Yes, it's a good idea, I'm using bounds now, thanks @pckroon

However, my problem still stands. The model doesn't fully constrain the cone, so I need an extra constraint, which still gives the same exception.

tBuLi commented 5 years ago

@egpbos , maybe I should've been more clear, indeed in your model u[2] is a scalar, but numerically it is not since you call fit with

cone_fit = sf.Fit(cone_model, x=xyz[0], y=xyz[1], z=xyz[2], f=np.zeros_like(xyz[0]))

so x, y, z are some kind of arrays. And so the output of u[2] will be something of the same shape as x. thanks to the wonder of ducktyping ;).

pckroon commented 5 years ago

I see a few ways forward: 1) Make a constraint from a CallableNumericalModel, as @tBuLi suggested 2) Change the constraint to something like sf.Max(u[2]**2) < h**2, or reformulate it in some other way to reduce it to a single value (norm? average? The problem with Max is that it is not differentiable). 3) Get a good initial guess for h and u, for example based on the largest distance found between any two points in your data set, and hope for the best. 4) Run the fit twice: first unconstrained to get an initial guessed value for u and h, and use those to construct a constraint. Run the fit again to find the final answer. Note that this option feels very unsatisfactory.

egpbos commented 5 years ago

Could you help me understand how CallableNumericalModel can be used in this case?

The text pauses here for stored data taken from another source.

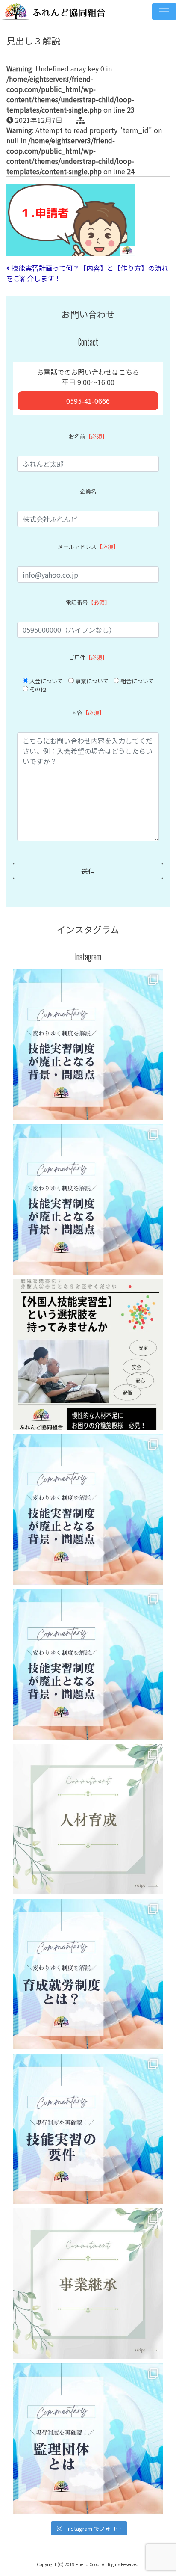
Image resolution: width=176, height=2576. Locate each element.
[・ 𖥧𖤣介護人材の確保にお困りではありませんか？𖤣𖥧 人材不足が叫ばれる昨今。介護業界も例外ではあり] (88, 1354)
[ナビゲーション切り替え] (164, 11)
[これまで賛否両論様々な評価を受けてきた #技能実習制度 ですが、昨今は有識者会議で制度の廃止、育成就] (88, 1044)
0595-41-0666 (88, 401)
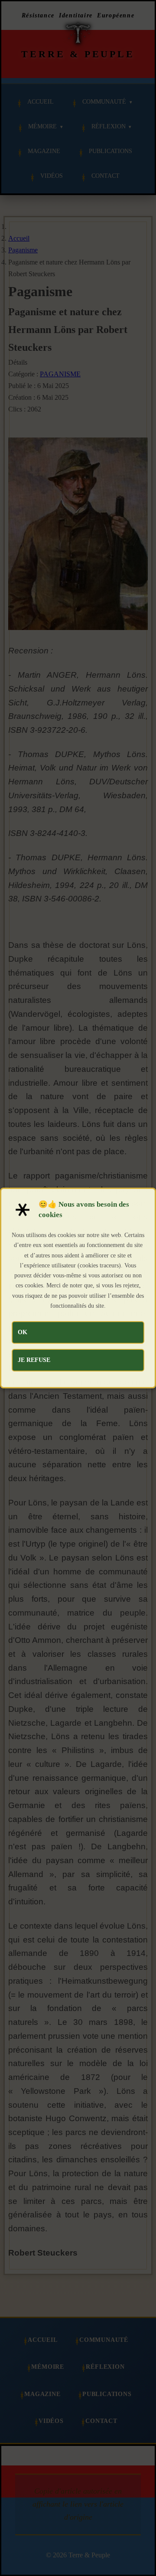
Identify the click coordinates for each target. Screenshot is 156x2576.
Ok (22, 1332)
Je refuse (34, 1359)
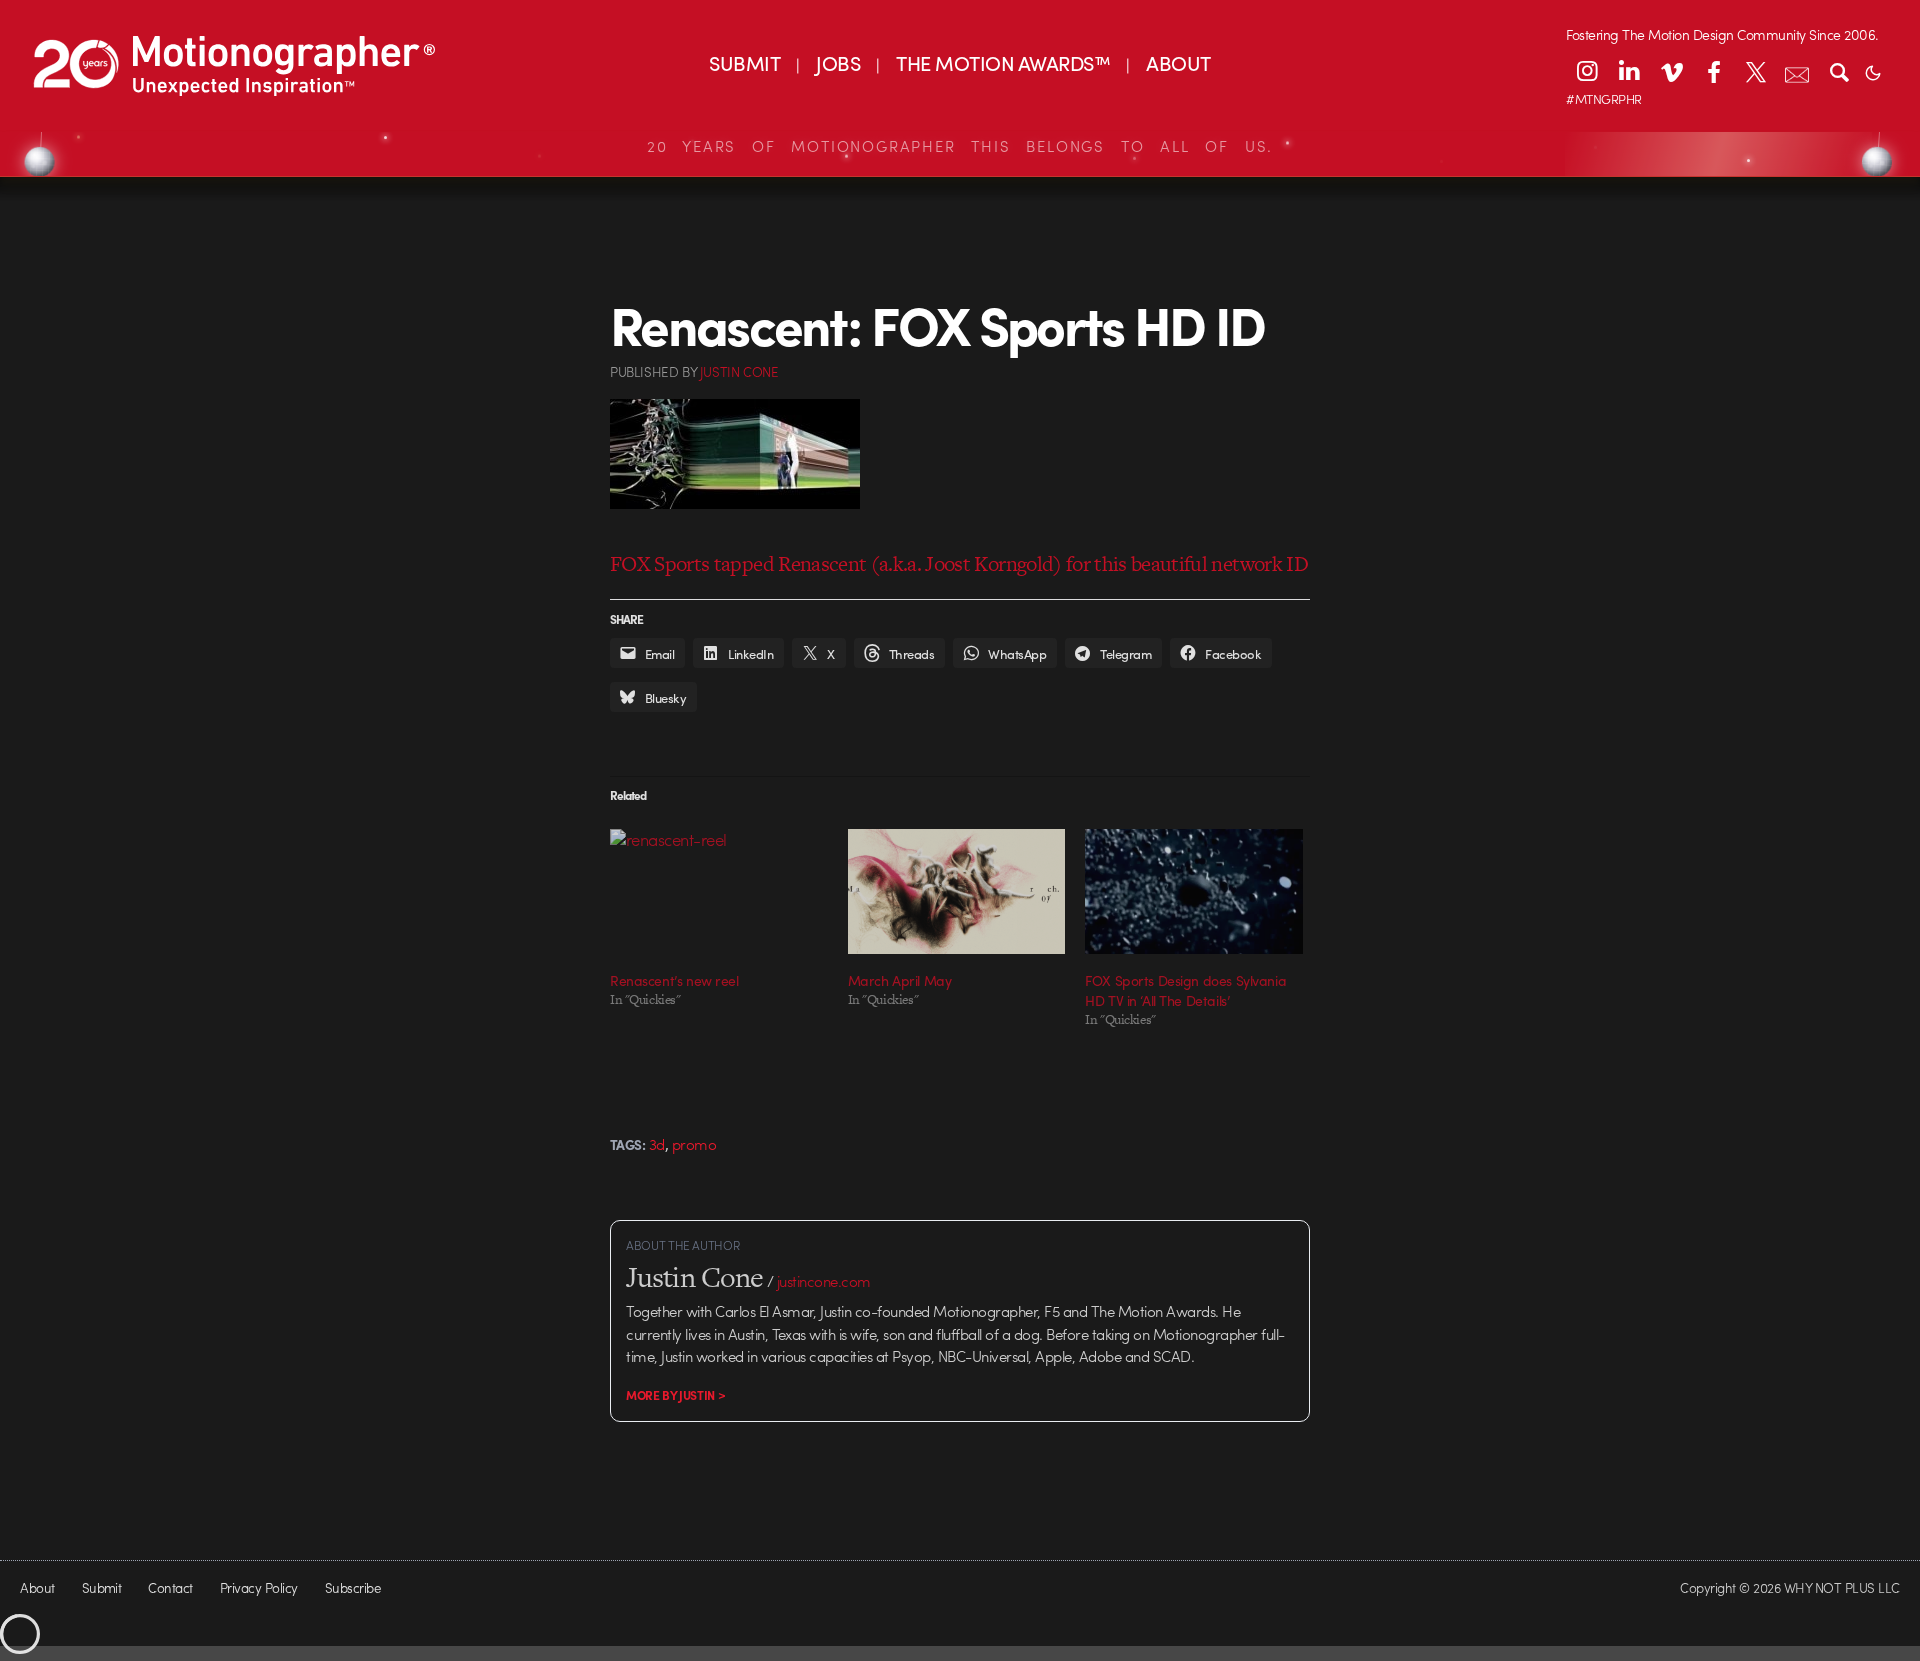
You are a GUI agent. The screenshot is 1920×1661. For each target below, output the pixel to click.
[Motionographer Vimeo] (1671, 71)
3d (657, 1144)
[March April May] (957, 891)
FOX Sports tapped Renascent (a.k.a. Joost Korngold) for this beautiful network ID (959, 563)
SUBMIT (744, 62)
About (37, 1587)
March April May (900, 980)
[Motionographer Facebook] (1713, 71)
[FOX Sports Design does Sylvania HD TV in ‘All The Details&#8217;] (1194, 891)
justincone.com (824, 1281)
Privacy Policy (259, 1587)
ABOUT (1178, 62)
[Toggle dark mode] (1873, 71)
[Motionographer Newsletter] (1797, 71)
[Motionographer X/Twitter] (1755, 71)
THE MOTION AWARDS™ (1003, 62)
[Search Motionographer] (1839, 71)
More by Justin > (675, 1395)
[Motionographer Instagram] (1587, 71)
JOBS (838, 62)
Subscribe (352, 1587)
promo (694, 1144)
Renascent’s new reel (674, 980)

Options 2-4 will not do. The problem, as I think I'm beginning to understand better now, is really that without the constraint, the model is underconstrained. The cone_model equation by itself actually describes a double cone with infinite height, like this: http://mathworld.wolfram.com/DoubleCone.html

Without the height constraint, and in case the points are rather noisy, the cone is likely to find "better" fits than the actual generating single cone, because the upper half of the double cone will fit better to the points at the top of the single cone.

How can I use CallableNumericalModel to make a constraint on u[2] (interpreted as a variable)?

egpbos commented 5 years ago

Ah, now I understand your option 2. I tried it, but it gives the same Exception, unexpectedly...

tBuLi commented 5 years ago

Using CallableNumericalModel you could write any pythonic function you might need. For example:

def constraint(u_2, h):
    """ Do your magic here """
    return np.sum(u_2 < h) - u_2.size

c, u_2 = variables('c, u_2')
constraint = CallableNumericalModel.as_constraint(
    {c: constraint, u_2: u[2]}, 
    connectivity_mapping={c: {u_2, h}},
    constraint_type=LessThan,
    model=model
)

I didn't think about if this is the right constraint at all but hopefully it will demonstrate how you can use this. (The constraint function is then assumed to be of the type lhs - rhs < 0.)